I blocked the IP from the FTP server, but they keep trying. Is there a way to block my IP from that one?
I realize I can do it on every individual website, but is there a way at the router? I didn't see one in my router documentation.
3:15 am on Apr 9, 2002 (gmt 0)
Look within the router documentation for how to turn off or block ICMP packets, that will stop pings from getting through.
3:20 am on Apr 9, 2002 (gmt 0)
Call you ISP and say that this address has been sending pings to you constantly and you want it banned from being able to attack you.

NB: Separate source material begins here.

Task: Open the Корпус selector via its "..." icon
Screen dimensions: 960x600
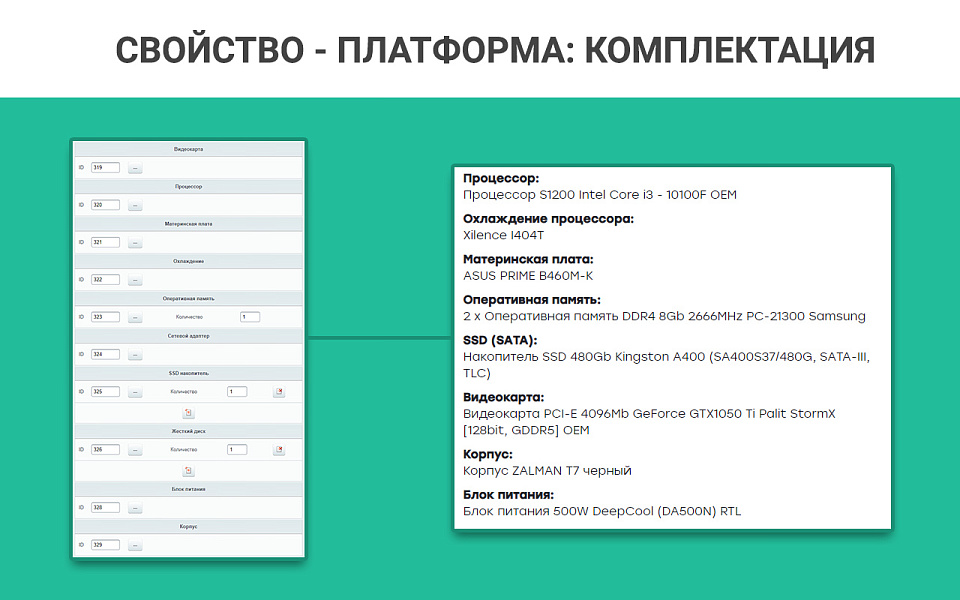Action: [x=137, y=545]

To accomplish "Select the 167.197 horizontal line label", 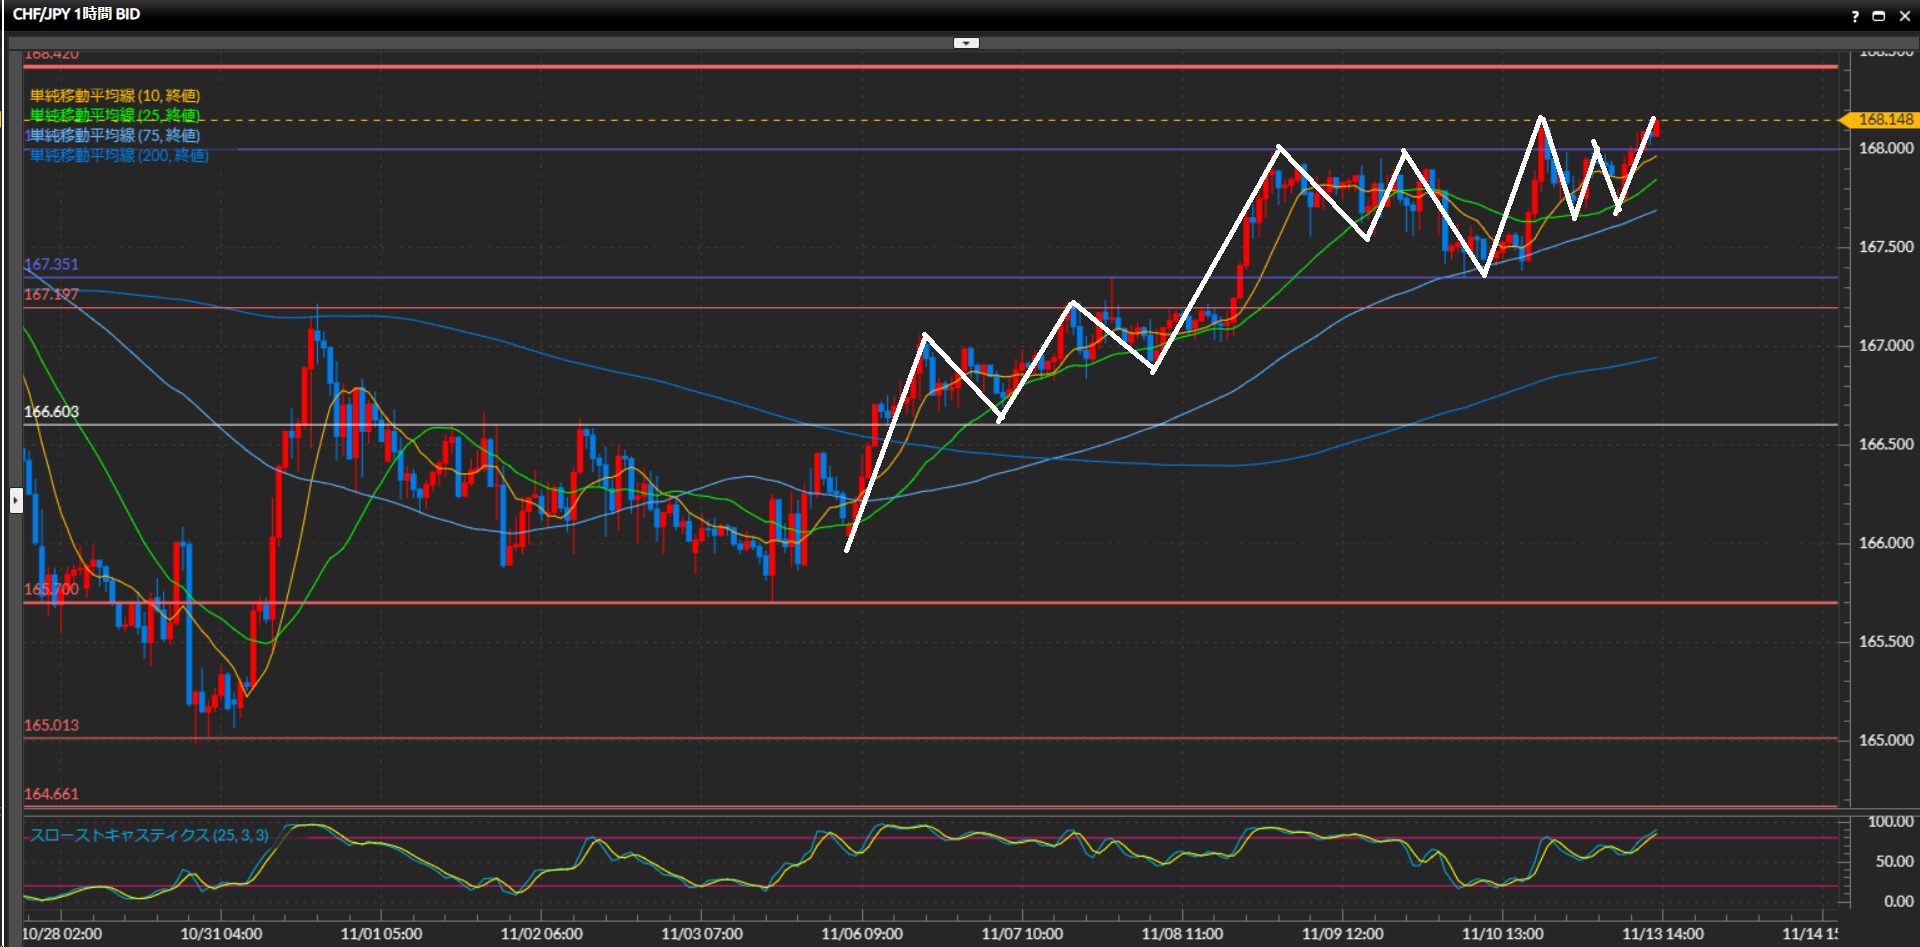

11:29 am on Apr 12, 2002 (gmt 0)
Do u have Firewall on your server? If so that will help you for some extent. Droping the ICMP packets at router it self is the best practice.
11:47 am on Apr 12, 2002 (gmt 0)
Are there any other implications to turning off ICMP packets at the router? Where my wife works, someone complained that they could not access my wife's employer's site because ICMP packets were turned off. Was that a valid issue or were they using that as an excuse for another problem?
12:07 pm on Apr 12, 2002 (gmt 0)
I contacted my ISP and they effectively banned the IP totally! She said they couldn't really tell who it was, so they would block the entire IP and see who complained.
Within 10 minutes the attacks stopped.
8:30 pm on Apr 13, 2002 (gmt 0)
Blocking ALL ICMP packets can cause a variety of problems. I'm no expert on this, but it's my understanding that there are many ICMP packets, besides PINGs (type 8) and PING response (type 0). According to the sources I have, you generally need to allow Source Quench (type 4), Parameter Problem (type 12), incoming Destination Unreachable (type 3) and outgoing Fragmentation Needed (type 3, subtype frag. needed).
Blocking PINGs won't make a site inaccessible, but blocking all ICMP traffic might.